In the GBUK Journal Issue 7 (out April 2015) I had an article showing the results I got from making sets of simple test beads with a range of boro colours from Northstar (NS), Momka, Trautman Art Glass (TAG) and Glass Alchemy (GA). The idea was to give beadmakers new to boro some idea of what the various colours *could* look like, since the paddles aren’t that useful and beads look different from implosions or blown work. There’s still huge variation possible with some colours, but it’s a start!
I work on a Minor and a 10lpm oxycon.
I’m continuing my results here. That article was on beads only, but I’ll be adding implosions, pendants and anything else in here too as I experiment.
First up is a colour that took me a great deal of prodding until I understood how to work it better. I’d read the working notes, then mostly forgotten them when I made the first set of beads.
These are my first five beads. They all have a clear core. From left to right:
• aurora, encased in clear;
• aurora with clear frit, encased in clear;
• aurora over white, encased in clear;
• aurora over black, encased in clear;
• aurora on surface.
They are mostly brown/tan with a little dull pinky-red and slight hints of purple. On the surface I got the rod colour, which is almost black. They went through my normal kiln schedule which has a striking segment at 621C (1150F) for 10 mins and anneals at 565C (1049F).
They aren’t bad for brown, but I did know aurora was supposed to do more than that. I made a couple more, trying very hard to strike them: still browns.
So I went back to the notes. Northstar newsletter #1 says:
For NS-47 Aurora it is also possible to get a full spectrum of colors depending on which flame is used as well as whether the pieced is encased in clear or a color. To achieve vibrant blues, try working it in a highly oxidizing flame. To yield a green, work it in a neutral flame. To generate vibrant deep reds, work the piece in a neutral flame then reduce the piece when it is close to completion.
(Northstar newsletter #18 mentions using aurora as a backing colour for amber purple and others).
I tried for the high oxy flame. That’s a challenge on oxycons, even a large one, so for a while I wondered if my enough-oxy-to-be-hissing flame wasn’t even neutral, as the more I did, the more my beads remained rod colour.
I turned my oxy up as high as I could get it and the propane down a little for the hissing flame. I made these two beads. To get the lighter areas I had to really blast the surface and then allow to air cool for a long time. I still couldn’t get the whole bead light. The light areas looked greenish before encasing and going in the kiln, but came out like this.
I then made an encased stringer, which looks a dull green with occasional pinker sections (see below). These beads were made with the stringer – the blue stripe on the black bead was where the stringer was encased – I used the end left on the rod, so the black is the unencased glass. The other bead went purplish in the kiln – still very dark.
I decided to do something a bit bigger next and with no mandrel in the way, so made a pair of scorpion claws.
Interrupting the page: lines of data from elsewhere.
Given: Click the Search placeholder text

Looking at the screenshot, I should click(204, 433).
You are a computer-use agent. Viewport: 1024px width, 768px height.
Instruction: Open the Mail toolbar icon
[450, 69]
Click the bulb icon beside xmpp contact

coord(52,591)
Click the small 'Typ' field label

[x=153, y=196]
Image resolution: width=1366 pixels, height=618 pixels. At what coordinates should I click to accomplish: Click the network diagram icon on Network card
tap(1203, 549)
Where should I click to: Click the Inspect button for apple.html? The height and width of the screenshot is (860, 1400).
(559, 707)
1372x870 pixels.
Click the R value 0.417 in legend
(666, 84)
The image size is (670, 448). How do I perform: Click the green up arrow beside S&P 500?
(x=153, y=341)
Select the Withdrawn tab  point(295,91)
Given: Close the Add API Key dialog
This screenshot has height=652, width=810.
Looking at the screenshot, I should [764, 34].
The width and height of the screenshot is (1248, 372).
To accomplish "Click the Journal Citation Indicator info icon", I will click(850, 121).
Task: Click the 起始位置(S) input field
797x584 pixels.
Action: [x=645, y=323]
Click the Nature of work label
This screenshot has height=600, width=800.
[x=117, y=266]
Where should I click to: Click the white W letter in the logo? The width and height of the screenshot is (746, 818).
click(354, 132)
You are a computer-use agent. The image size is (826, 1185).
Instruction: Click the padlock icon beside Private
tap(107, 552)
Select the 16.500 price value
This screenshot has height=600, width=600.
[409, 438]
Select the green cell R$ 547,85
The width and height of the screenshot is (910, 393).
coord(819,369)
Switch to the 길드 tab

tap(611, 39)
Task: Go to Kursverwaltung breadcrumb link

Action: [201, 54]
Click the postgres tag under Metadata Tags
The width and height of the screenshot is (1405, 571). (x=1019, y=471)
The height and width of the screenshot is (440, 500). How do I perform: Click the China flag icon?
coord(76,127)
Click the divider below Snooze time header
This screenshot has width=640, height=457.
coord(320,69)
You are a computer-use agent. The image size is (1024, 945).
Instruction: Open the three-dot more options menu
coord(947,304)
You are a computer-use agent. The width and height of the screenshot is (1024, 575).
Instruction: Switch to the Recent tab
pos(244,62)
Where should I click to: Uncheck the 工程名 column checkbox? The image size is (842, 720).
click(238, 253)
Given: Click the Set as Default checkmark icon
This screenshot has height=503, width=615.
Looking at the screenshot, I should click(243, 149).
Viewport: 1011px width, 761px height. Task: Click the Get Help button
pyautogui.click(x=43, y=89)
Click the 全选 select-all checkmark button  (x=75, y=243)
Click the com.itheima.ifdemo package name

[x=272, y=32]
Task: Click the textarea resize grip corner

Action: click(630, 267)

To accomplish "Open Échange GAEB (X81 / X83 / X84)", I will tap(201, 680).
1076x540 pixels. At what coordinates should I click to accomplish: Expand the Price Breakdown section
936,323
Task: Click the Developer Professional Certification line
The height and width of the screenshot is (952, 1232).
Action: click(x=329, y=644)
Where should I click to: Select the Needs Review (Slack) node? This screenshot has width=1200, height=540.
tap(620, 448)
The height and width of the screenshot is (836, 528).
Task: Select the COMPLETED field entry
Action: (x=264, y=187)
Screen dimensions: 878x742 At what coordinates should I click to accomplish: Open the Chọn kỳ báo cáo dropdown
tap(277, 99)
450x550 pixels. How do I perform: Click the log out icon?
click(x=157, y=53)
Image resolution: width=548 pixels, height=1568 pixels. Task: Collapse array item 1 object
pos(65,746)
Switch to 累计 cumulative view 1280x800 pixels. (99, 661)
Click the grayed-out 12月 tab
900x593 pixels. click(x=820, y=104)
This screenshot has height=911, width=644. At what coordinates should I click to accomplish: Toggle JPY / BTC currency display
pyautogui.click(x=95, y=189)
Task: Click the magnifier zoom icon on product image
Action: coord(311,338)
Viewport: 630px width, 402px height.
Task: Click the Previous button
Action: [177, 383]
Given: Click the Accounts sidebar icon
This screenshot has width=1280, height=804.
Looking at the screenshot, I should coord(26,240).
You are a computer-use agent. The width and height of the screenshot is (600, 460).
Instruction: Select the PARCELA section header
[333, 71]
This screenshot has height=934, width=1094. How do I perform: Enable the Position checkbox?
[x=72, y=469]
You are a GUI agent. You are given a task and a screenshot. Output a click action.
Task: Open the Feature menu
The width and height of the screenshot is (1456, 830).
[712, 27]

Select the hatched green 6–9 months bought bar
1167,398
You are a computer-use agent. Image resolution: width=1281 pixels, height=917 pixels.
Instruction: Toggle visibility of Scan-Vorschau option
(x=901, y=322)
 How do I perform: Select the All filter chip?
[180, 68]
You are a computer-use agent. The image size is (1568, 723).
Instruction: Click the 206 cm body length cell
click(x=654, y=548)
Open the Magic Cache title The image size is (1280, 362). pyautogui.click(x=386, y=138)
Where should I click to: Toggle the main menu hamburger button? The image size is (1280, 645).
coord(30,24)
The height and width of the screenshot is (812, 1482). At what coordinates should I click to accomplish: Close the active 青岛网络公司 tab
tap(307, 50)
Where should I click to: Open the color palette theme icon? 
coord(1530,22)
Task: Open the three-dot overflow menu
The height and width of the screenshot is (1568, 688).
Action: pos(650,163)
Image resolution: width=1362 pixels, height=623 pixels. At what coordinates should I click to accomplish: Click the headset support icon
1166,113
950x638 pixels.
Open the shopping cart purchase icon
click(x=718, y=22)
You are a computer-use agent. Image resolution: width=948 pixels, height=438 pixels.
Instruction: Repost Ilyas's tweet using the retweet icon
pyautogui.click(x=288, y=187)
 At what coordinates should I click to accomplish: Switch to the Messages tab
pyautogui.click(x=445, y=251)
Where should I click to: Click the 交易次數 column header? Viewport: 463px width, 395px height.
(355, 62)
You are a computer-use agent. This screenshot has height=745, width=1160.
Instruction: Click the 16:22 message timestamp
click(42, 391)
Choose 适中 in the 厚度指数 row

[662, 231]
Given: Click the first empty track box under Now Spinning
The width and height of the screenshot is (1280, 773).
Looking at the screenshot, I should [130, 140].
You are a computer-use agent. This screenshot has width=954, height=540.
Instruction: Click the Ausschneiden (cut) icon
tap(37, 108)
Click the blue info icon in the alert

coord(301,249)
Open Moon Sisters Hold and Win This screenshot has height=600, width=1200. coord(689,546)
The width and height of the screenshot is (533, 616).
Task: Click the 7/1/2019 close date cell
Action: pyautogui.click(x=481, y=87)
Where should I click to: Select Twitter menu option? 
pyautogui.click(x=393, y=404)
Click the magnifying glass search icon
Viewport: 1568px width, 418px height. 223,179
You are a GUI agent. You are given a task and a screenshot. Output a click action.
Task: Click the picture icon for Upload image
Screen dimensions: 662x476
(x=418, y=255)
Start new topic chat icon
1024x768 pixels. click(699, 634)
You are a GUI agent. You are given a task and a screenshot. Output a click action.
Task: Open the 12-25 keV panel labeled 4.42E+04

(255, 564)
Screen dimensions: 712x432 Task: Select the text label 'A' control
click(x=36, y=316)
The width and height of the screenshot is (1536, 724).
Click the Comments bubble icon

One claw is solid aurora – still an awful lot of brown-black even for something with a much longer working time that was going in and out of the flame. I used a fairly high oxy flame but also enough propane to let me melt easily. For the second claw, I made a gather of aurora, encased it and then did all the shaping. It looked lighter before it went in the kiln, but came out weirdly salmony with other areas – a few dark blue-purple bits, a little almost-green haze. These were annealed with no striking segment, so at 565C all the way.
(The natural colour is pretty good for a scorpion).
This shows the encased stringer too.
Then I found this video clip by Milon Townsend on Firelady’s site, showing that when worked in an oxy flame aurora does indeed remain rod colour! So that was working. He gets a bright red-pink from an entirely reducing flame, no encasing.
I hadn’t been reducing it because
1) I try to work all my first bead sets in roughly the same flame so they can be compared.
2) I was trying for the greens in the Northstar newsletter, which said use a neutral flame. That note leaves out any mention of reducing it after working, apart from getting reds.
For my next beads, I melted my glass entirely in a reducing flame – I got opaque salmony pink showing up on the tip of my rod, which vanished on the bead, but rolling the bead in the edge of the flame made the surface lighten up, and then after encasing it definitely looked different. I also added a new program that doesn’t go above 538C, from a recommendation that it would stop aurora striking browner.
Here is what my rod looked like:
And this is what I got:
The bead on the left was less reduced than the others and has come out one of those odd in-between colours that I will call taupe. Not very pretty, but different from what I was getting before. I reduced the middle bead enough to get an opaque surface then encased it – I got seagreen along with the salmon pink! The right bead is again reduced a lot, then rolled in clear frit and encased – it has gone purple under the frit and is quite pretty. Progress!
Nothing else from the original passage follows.